Eine noch grössere Tradition als der Springconcours auf Schnee hat in St. Moritz eine andere winterliche Pferdesportveranstaltung: der White Turf. «Ein Spassrennen verrückter Engländer 1906 von St. Moritz bis nach Champfèr führte dazu, dass ein Jahr später das erste reguläre Rennen auf dem gefrorenen See statt-gefunden hat», erklärt Thomas Walter, der Präsident des White Turf. Im Jahr 2024 gehen die winterlichen Rennen bereits in die 117. Durchführung. Gestemmt wird der Grossanlass seit jeher vor allem von Einheimischen. Der Vorstand setzt sich zusammen aus Personen, die in St. Moritz und Pontresina leben. Ohne die über 120 freiwilligen Helferinnen, die teils bereits seit 35 Jahren mitarbeiten und alle aus der Region sind, wäre das Pferdesportereignis nicht denkbar. Die drei Rennsonntage im Februar seien mitnichten ein snobistisches Event nur für illustre Gäste, hält Walter fest. «Die Schneerennen in St. Moritz sind ein Volksfest für jedermann, bei dem sich ein bunter Mix aus lokaler Bevölkerung und Gästen trifft.»

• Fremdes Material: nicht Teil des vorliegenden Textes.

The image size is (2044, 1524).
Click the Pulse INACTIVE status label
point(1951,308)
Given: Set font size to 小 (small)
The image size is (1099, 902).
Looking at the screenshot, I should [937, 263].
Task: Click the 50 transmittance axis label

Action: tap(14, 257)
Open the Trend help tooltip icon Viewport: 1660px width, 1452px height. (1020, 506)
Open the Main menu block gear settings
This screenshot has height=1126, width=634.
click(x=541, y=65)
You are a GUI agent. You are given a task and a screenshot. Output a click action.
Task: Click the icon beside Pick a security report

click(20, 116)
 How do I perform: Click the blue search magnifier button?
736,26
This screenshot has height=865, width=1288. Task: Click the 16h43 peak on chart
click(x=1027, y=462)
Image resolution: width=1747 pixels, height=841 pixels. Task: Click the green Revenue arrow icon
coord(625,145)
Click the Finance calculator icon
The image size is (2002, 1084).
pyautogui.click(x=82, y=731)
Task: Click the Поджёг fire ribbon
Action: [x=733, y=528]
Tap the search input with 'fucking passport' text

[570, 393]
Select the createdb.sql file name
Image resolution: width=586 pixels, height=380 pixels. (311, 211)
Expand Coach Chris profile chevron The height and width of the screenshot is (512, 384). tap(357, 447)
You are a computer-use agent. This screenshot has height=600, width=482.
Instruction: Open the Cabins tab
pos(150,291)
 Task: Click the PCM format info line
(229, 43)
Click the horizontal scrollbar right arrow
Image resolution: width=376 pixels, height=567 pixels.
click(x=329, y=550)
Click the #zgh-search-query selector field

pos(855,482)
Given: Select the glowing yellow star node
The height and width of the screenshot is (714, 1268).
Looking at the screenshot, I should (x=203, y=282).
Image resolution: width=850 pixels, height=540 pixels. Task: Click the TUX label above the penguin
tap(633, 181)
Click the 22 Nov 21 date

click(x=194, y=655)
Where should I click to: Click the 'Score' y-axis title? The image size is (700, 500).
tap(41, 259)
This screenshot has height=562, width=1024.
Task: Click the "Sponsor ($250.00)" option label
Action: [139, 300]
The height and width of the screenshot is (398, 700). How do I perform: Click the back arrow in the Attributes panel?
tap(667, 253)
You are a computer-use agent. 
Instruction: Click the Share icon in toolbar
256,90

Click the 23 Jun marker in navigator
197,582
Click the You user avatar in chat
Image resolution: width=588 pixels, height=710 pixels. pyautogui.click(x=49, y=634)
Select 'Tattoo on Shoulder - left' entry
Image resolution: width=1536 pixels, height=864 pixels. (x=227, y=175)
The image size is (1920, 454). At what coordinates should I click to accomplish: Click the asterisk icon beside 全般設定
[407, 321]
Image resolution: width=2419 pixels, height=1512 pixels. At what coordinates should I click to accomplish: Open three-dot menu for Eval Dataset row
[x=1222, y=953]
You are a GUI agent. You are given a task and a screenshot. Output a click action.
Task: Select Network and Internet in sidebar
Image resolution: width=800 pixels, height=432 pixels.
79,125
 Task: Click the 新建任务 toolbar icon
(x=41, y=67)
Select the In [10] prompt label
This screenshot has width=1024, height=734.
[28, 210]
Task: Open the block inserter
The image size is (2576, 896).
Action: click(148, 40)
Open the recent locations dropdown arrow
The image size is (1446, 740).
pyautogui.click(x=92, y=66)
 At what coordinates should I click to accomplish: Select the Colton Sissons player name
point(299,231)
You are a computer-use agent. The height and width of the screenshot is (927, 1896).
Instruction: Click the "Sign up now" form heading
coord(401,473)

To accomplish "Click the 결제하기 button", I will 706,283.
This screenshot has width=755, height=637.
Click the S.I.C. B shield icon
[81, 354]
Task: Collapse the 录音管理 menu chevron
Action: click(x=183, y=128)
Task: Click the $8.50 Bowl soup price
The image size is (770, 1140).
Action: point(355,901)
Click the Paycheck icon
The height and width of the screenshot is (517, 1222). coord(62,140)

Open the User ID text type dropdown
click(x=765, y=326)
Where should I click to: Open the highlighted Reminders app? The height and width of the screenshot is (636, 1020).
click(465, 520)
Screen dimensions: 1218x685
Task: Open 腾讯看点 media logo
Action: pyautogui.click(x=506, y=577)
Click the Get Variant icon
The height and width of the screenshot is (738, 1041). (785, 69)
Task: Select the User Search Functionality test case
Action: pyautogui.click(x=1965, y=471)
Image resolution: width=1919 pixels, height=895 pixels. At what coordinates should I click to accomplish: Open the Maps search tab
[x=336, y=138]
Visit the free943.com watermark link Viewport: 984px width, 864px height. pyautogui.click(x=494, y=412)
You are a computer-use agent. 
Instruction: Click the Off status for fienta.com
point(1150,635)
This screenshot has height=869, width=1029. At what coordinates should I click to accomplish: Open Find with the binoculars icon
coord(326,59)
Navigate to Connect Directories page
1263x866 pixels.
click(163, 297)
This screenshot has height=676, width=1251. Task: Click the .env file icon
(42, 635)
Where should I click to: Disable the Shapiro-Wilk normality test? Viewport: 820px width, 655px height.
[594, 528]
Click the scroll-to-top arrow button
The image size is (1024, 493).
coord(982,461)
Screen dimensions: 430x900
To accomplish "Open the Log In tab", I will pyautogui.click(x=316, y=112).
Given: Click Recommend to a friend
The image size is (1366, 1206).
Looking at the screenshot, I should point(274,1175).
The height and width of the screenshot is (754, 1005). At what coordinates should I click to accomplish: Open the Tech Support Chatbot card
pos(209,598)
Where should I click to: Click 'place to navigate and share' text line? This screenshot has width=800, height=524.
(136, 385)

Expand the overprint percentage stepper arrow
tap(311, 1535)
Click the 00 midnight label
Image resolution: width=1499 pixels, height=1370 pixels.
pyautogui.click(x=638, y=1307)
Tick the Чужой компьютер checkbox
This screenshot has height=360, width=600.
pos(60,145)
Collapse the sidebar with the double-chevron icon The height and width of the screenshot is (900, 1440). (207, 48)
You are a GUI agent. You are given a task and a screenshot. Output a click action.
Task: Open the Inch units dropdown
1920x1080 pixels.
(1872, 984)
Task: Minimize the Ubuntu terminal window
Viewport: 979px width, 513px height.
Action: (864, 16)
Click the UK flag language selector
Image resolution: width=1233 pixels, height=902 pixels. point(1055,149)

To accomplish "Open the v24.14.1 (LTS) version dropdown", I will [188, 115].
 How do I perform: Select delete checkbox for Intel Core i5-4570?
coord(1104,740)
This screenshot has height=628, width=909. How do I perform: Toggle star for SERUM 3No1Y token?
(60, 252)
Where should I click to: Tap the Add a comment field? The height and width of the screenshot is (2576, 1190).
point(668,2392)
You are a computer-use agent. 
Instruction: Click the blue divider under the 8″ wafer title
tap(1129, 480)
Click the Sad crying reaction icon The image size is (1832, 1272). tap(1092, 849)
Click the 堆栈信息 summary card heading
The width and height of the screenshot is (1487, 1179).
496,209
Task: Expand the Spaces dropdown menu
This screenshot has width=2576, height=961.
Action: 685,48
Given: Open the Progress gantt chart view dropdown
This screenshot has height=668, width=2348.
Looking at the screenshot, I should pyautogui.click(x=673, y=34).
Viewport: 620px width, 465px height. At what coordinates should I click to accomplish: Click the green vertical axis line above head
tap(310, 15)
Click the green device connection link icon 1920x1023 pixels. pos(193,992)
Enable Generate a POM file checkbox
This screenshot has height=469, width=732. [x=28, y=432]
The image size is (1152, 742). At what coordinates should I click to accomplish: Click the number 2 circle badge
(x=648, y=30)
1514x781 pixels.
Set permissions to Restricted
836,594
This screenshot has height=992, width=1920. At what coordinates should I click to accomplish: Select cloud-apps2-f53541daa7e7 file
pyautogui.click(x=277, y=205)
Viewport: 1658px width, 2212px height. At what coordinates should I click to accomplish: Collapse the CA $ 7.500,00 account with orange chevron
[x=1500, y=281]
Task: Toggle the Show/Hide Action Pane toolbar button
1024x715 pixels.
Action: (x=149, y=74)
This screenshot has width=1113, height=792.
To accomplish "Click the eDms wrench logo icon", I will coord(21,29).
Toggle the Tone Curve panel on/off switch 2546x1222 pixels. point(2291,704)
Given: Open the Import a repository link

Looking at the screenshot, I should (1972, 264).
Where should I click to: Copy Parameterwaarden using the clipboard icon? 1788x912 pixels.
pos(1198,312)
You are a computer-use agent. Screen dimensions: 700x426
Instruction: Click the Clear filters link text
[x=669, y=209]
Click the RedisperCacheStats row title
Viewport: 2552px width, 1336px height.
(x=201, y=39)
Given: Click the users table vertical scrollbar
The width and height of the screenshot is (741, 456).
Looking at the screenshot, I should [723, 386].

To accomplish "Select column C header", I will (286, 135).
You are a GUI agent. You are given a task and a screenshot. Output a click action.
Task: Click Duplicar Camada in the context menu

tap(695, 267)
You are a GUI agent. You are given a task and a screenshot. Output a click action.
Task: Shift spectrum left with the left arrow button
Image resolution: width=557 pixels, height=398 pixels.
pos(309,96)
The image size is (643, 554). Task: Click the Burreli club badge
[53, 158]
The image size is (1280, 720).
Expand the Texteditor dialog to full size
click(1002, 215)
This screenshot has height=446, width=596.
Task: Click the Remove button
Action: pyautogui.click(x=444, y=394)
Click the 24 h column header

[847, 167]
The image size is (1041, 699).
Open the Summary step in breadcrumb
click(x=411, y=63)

Für die Durchführung dieses Grossanlasses braucht es also mindestens 240 helfende Hände. Wie sieht es bei Pferd und Reiter aus, bedingt ein Start beim Winter-rennen auch von deren Seite ein spezieller Aufwand? «Was das Training anbelangt, gibt es keinen grossen Unterschied zwischen einem Rennen auf Schnee oder auf Gras», sagt der Rennchef und ehemalige Jockey Dennis Schiergen. Ein guter Trainer erkenne aber auf Gras, ob ein Pferd das Potenzial für ein Rennen auf Schnee habe. Bei der Ausrüstung müssen für ein Schneerennen noch einige Extras hinzugefügt werden. So tragen die Pferde Stollen an den Hufeisen, eine Art Spikes, die Halt im Schnee geben. Und einige Rennpferde brauchen eine Gesichtsmaske, damit ihre Augen vor dem Schnee geschützt sind, der von den anderen Pferden aufgewirbelt wird.

Mit einem Gesichtsschutz rüsten sich auch die Reiter und Reiterinnen aus. Sie tragen meist Masken aus dem Moto-Cross-Sport. Und natürlich heisst es bei einem Schneerennen, sich warm anzuziehen. Der «Fahrtwind» peitscht den Jockeys noch härter um die Nase als bei einem sommerlichen Rennen, und dies nicht nur wegen der eisigen Temperaturen. «Bei einem Rennen auf Schnee hat man gleich nach dem Start ein höheres Grundtempo, weil sich die Reiter eine Position im vorderen Teil des Feldes sichern möchten, damit ihr Pferd möglichst wenig vom aufgewirbelten Schnee abbekommt», erklärt Dennis Schiergen. Taktisch werden also Rennen auf Schnee anders gelaufen als Rennen auf Gras. Allgemein versuche jeder Reiter, auf dem eisigen Untergrund den Abstand zum Vorderpferd nicht zu gross werden zu lassen.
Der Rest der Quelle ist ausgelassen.